Given the nature of construction site work, it should come as no surprise that the main challenges relating to mental health are high levels of stress and striking a decent work-life balance.

Construction is inherently risky, and with projects often taking place within tight timescales and requiring attendance from workers outside of what would be deemed ‘normal’ working hours, stress-induced mental health issues are a real threat.

No outlet

Of those surveyed, two-thirds said they didn’t have access to outlets at work that would enable them to discuss their mental health.

As noted above, the construction industry is a prime candidate for employees suffering the mental impact of overworking and dealing with high levels of risk. It’s therefore vital employers work to identify the early signs of mental health problems.

It should always be possible for workers to reach out to their management team or HR department if they feel unwell. Unfortunately, it looks like this might be a mute point within many organisations, with 73% of employees saying their employer didn’t appear to recognise mental health issues.

A problem across genders

Randstad’s research also canvassed 900 women, three-quarters of whom admitted to experiencing loss of sleep due to poor mental health.

This is particularly concerning when you take into account the fact the same research indicates female construction workers are “more acutely affected by mental illness than men”.

Beyond the issues relating to sleep, this also appears to have a profound effect on their output, with 43% of women experiencing reduced productivity relating to mental health issues (compared to 38% of men).

Turning to alternative forms of relief

When no outlet exists, people usually turn to other forms of relief, and the Randstad survey suggests that alcohol and tobacco are the vices construction workers rely on most readily to relieve stress.

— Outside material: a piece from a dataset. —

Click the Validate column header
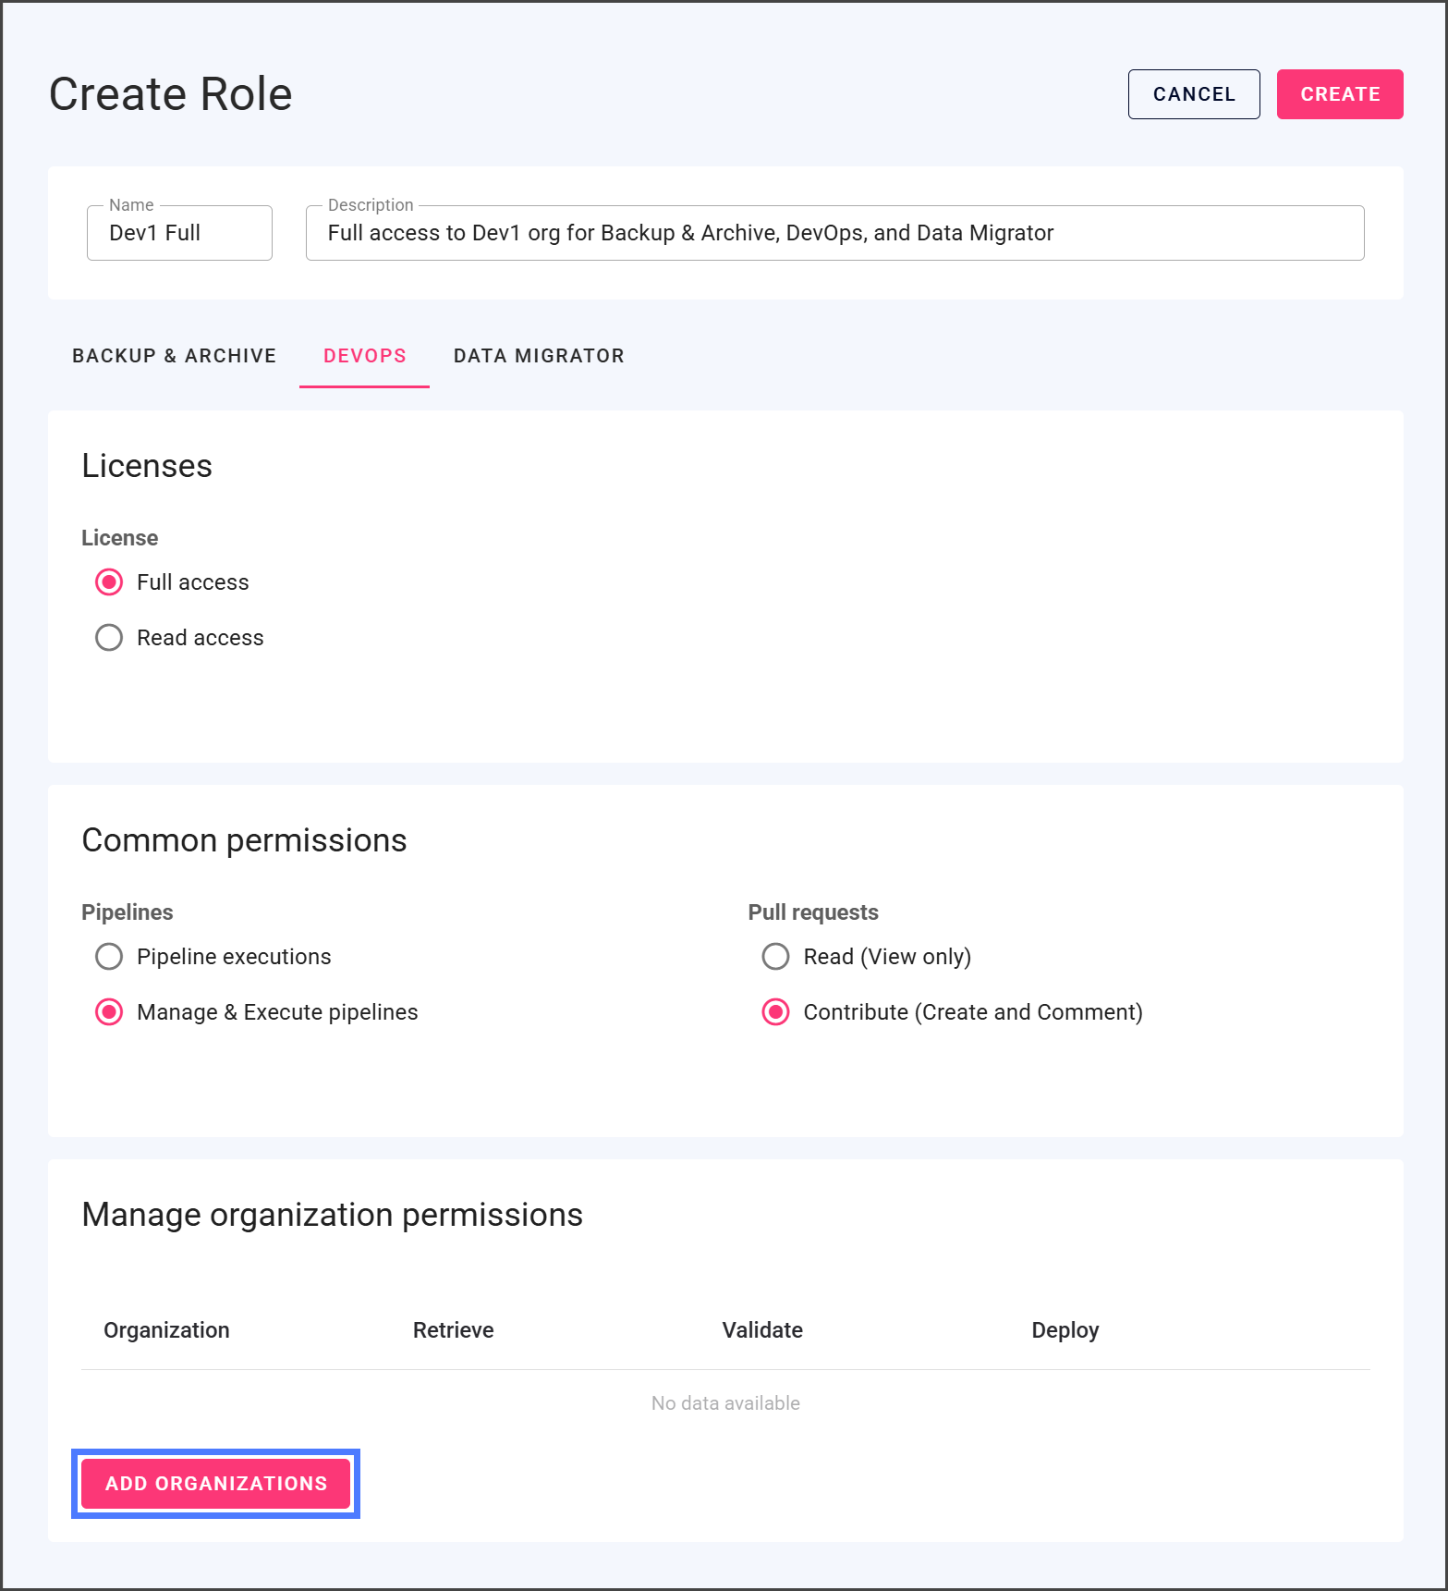The height and width of the screenshot is (1591, 1448). point(761,1330)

The results of the study of the drug Viagra have demonstrated that from the very first days of its use, men feel a positive effect of the drug, become more confident in their sexual viability, they have increased sexuality and a desire to actively have sex life. It is an excellent stimulant of potency, based on proven and approved ingredients that have proven their worth and effectiveness for decades.

Given the figures above, it’s safe to assume that the employees in question are in part doing this because they don’t feel they can approach their H&S manager.

An open door policy for mental health issues in construction is sorely needed. This can be born from a safety-first culture that prides itself on great communication, and H&S management that recognises mental health as a serious issue within the construction industry.